Wie das Internet funktioniert - Teil 4: die E-Mail

Artikel | Veröffentlicht am 24.10.2016
Wie das Internet funktioniert - Teil 4: die E-Mail

Die ersten Schritte des Internets datieren aus dem Jahr 1957, seitdem erfindet sich das weltumspannende Netz quasi täglich neu. Mit diesem 7-teiligen Special zeigt SONA Knowledge Base, wie das Internet funktioniert und warum es mittlerweile unverzichtbar ist. Teil 4 beschäftigt sich mit einem wichtigen Kommunikationsmittel, der E-Mail.

Trotz WhatsApp-, SMS- und Facebook-Nachrichten spielt die E-Mail in der aktuellen Kommunikation immer noch eine große Rolle, vor allem im geschäftlichen Umfeld. Zu etabliert ist diese Form der Nachrichtenübermittlung zwischen zwei oder mehreren Anwendern. Doch was passiert beim Versenden und Empfangen einer E-Mail, was sollte man beim Anhängen von Bildern und anderen Elementen beachten und in welchen Fällen ist das Verschlüsseln von elektronischen Nachrichten eine gute Idee? SONA Knowledge Base ist diesen Fragen nachgegangen.

Vom Sender zum Empfänger: E-Mails umrunden den halben Erdball

Der Weg einer E-Mail nach Betätigen des Senden-Knopfs kann durchaus ein langer sein: Nachdem die elektronische Nachricht das Haus verlassen hat, landet sie im nächster Verteilerkasten Ihres ISP (Internet Service Provider), um ihre Reise auf schnellen Glasfaserkabeln fortzusetzen. Von dort gelangt die E-Mail zum Mailanbieter des Absenders, der sie erst einmal zwischenlagert, wenn auch nur kurz.

Um die Nachricht richtig zustellen zu können, wird die Domain der E-Mail, also der Teil nach dem @-Zeichen, mithilfe eines Nameservers (DNS) identifiziert. Sollte der Domainname existieren (wie z.B. googlemail.com), wird die Mail in kleine Teile zerlegt und anschließend auf teilweise verschiedenen Wegen an den E-Mail-Server des Empfängers weitergeleitet. Dabei hilft die Tatsache, dass das Internet wie ein Straßennetz organisiert ist und die Mail-Daten sich einen störungsfreien Weg suchen können.

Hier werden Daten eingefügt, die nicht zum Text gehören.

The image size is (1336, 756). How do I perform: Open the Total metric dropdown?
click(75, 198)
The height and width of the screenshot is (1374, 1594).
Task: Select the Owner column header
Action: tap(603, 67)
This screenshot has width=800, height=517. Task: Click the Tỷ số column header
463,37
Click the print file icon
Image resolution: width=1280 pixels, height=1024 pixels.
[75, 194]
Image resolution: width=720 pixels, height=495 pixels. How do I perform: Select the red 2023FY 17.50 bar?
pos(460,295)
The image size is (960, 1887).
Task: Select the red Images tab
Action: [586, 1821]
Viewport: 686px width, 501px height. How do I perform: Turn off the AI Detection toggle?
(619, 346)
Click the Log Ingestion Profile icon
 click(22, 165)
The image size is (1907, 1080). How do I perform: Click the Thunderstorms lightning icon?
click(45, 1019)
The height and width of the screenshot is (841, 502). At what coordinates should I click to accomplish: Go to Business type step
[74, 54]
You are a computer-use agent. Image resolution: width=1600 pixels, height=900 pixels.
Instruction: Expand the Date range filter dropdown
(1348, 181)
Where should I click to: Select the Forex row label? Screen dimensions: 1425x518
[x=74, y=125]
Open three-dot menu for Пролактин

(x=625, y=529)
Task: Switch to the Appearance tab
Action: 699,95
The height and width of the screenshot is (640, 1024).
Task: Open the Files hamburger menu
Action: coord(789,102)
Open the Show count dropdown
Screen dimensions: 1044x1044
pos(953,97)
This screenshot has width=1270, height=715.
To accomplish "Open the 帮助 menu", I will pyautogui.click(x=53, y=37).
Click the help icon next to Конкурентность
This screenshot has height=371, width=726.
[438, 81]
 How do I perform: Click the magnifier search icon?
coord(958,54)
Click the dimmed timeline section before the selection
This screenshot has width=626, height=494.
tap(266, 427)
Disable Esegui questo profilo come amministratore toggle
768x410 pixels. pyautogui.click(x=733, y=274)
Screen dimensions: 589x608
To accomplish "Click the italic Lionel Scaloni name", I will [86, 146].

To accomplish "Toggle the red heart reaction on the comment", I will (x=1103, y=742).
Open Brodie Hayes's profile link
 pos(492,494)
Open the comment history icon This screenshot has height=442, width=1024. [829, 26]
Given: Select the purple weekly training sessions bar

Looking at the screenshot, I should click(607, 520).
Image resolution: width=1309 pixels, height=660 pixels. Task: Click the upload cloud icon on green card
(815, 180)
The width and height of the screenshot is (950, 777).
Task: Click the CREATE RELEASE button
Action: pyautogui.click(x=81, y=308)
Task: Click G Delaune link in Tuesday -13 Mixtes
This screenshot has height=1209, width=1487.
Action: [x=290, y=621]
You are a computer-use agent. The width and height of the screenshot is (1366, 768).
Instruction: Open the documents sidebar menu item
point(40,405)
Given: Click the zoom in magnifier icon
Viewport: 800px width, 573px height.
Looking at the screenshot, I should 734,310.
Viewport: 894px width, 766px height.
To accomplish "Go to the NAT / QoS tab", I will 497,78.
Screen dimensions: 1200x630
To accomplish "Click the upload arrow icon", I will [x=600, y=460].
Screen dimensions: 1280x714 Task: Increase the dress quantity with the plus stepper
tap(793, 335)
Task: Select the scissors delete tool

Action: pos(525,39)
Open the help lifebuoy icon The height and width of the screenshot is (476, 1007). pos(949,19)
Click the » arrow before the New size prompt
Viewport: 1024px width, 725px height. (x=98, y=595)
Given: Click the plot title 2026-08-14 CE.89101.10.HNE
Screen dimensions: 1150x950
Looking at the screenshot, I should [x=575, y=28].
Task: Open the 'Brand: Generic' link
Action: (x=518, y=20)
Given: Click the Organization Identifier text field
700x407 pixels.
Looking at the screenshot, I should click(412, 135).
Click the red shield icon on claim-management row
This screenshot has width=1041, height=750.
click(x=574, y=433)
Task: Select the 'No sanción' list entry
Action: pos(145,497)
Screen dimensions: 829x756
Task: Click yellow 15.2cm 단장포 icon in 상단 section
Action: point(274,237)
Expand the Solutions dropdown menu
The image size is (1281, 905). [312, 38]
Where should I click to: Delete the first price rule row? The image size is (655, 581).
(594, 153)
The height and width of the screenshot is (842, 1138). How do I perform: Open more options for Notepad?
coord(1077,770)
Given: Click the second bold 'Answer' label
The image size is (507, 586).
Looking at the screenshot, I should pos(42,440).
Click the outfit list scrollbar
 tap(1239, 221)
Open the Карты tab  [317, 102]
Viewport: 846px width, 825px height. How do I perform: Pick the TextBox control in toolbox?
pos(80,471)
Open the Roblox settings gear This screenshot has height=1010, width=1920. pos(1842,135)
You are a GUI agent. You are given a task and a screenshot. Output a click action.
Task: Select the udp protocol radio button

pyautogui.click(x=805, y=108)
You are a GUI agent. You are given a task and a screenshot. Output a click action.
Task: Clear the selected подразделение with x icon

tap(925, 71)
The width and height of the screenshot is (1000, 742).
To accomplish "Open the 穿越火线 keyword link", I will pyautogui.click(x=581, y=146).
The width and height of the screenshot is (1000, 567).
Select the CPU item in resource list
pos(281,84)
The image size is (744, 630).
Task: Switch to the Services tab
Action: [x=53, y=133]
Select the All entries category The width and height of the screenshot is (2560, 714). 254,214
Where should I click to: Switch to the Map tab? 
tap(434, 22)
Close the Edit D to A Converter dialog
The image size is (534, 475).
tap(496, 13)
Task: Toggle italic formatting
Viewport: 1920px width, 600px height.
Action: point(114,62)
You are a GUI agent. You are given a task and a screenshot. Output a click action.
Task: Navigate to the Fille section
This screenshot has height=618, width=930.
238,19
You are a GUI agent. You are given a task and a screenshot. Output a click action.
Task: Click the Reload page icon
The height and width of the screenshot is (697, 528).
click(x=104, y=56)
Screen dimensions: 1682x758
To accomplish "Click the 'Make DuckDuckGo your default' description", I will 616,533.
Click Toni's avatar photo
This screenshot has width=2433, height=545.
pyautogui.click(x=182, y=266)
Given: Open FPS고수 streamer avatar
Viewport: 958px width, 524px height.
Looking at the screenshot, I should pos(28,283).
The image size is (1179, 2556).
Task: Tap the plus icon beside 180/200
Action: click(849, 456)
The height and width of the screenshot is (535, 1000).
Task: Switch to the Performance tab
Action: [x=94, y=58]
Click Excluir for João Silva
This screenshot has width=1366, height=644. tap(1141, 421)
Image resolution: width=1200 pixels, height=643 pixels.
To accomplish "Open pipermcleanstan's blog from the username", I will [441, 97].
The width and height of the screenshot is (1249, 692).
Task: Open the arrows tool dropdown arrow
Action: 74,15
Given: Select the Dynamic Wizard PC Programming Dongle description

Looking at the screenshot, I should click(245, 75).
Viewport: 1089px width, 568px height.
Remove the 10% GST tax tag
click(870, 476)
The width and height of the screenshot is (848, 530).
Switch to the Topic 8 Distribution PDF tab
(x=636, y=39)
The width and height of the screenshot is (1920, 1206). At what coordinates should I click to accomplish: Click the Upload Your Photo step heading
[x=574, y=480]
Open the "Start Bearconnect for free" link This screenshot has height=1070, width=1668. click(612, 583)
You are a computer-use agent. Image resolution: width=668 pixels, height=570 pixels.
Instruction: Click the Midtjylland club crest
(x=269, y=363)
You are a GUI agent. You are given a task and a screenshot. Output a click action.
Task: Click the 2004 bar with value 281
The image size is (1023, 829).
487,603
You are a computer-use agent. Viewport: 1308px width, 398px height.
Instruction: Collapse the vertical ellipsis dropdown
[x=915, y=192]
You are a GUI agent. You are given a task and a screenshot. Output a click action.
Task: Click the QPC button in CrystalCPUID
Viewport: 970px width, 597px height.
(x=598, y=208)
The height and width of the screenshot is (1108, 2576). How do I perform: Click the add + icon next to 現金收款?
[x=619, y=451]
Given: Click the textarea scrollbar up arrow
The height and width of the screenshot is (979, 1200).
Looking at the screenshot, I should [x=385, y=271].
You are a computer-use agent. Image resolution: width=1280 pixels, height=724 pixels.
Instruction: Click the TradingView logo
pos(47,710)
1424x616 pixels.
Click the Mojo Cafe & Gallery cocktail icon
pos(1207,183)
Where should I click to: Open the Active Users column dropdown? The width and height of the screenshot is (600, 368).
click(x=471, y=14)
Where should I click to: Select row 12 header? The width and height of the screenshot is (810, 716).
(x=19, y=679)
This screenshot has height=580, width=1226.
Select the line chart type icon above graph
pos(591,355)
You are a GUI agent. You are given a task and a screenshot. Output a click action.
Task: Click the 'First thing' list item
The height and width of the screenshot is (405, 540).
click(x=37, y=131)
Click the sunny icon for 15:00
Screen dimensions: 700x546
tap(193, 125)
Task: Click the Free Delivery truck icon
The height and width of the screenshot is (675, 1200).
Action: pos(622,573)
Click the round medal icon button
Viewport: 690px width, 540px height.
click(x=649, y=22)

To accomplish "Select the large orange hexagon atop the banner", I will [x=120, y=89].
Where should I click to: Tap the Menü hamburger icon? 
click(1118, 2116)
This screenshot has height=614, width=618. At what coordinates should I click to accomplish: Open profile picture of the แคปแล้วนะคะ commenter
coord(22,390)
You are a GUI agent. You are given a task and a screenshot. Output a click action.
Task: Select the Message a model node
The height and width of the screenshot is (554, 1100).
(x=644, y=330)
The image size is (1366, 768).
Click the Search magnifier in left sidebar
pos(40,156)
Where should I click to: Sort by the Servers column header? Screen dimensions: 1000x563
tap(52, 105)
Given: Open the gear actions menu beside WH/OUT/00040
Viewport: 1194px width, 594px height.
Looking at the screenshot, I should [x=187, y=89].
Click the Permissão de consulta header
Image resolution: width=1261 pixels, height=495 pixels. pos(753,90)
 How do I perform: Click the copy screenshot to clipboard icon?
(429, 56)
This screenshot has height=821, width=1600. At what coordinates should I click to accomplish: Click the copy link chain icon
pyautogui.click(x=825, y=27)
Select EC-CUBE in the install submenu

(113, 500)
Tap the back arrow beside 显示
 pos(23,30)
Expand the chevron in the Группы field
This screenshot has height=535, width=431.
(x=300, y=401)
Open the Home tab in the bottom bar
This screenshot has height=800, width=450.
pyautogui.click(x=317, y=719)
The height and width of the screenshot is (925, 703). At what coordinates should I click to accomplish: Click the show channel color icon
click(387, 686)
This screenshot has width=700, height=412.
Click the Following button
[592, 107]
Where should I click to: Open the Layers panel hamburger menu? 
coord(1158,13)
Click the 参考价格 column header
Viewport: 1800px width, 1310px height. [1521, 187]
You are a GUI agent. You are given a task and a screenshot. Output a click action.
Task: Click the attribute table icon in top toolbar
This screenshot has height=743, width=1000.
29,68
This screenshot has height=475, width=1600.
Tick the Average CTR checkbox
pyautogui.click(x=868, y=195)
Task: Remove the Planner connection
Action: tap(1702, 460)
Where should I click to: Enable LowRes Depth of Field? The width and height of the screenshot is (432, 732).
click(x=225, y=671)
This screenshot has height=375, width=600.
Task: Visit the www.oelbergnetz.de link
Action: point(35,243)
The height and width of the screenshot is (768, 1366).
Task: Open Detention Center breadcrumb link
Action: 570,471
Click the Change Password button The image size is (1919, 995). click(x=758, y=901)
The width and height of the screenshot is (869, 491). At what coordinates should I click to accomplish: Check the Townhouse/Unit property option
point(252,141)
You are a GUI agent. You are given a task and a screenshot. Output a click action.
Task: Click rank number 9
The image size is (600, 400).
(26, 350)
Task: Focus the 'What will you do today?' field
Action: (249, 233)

Sobald die E-Mail auf dem Mailserver des Empfängers angekommen ist und dabei möglicherweise viele Tausend Kilometer zurückgelegt hat, kann sie abgerufen und auf den Rechner des Empfängers geladen werden.

Auf den richtigen Anhang kommt es an: darauf sollte man achten

Es gibt mittlerweile Firmen, die in Zeiten von unliebsamen Spamnachrichten E-Mails mit einem Anhang dem Empfänger gar nicht mehr zustellen, da jedes Bild und jede ZIP-Datei Schadsoftware enthalten kann, die im schlimmsten Fall den Rechner des Empfängers oder das gesamte Netzwerk lahm legt.

Daher empfiehlt es sich, E-Mails möglichst ohne Anhänge zu versenden und die zu übermittelnden Daten wie Bilder oder Dokumente nur als Link anzuhängen, der beispielsweise auf einen Cloud-Service zeigt, wo man die Daten abrufen kann. Die aktuellen E-Mail-Programme beherrschen diese Funktion. Darüber hinaus sollten die zu verschickenden Dateien nicht zu groß sein, damit der Download nicht zu lange dauert. Dies erreicht man beispielsweise mithilfe optimaler Kompressionsraten von JPEG-Bildern oder PDF-Dokumenten.

Verschlüsseln oder nicht? In bestimmten Fällen ist es sinnvoll

Bestimmte Berufsgruppen, die zu den sogenannten Geheimnisträgern zählen, sollten auf jeden Fall über eine Verschlüsselung ihrer E-Mail-Korrespondenz nachdenken. Denn jede E-Mail liegt im Klartext vor, kann also ohne größere Mühe von unberechtigten Personen gelesen werden. Daher sollten vor allem Anwälte, Ärzte und Angehörige ähnlicher Berufe ihre E-Mails entweder mit Bordmitteln (S/MIME oder PGP) verschlüsseln oder Dienste in Anspruch nehmen, die sich auf das Verschlüsseln von E-Mails spezialisiert haben. Dazu gehören beispielsweise Proton Mail, mailbox.org und die Firma Tutao mit ihrer Verschlüsselungstechnik Tutanota.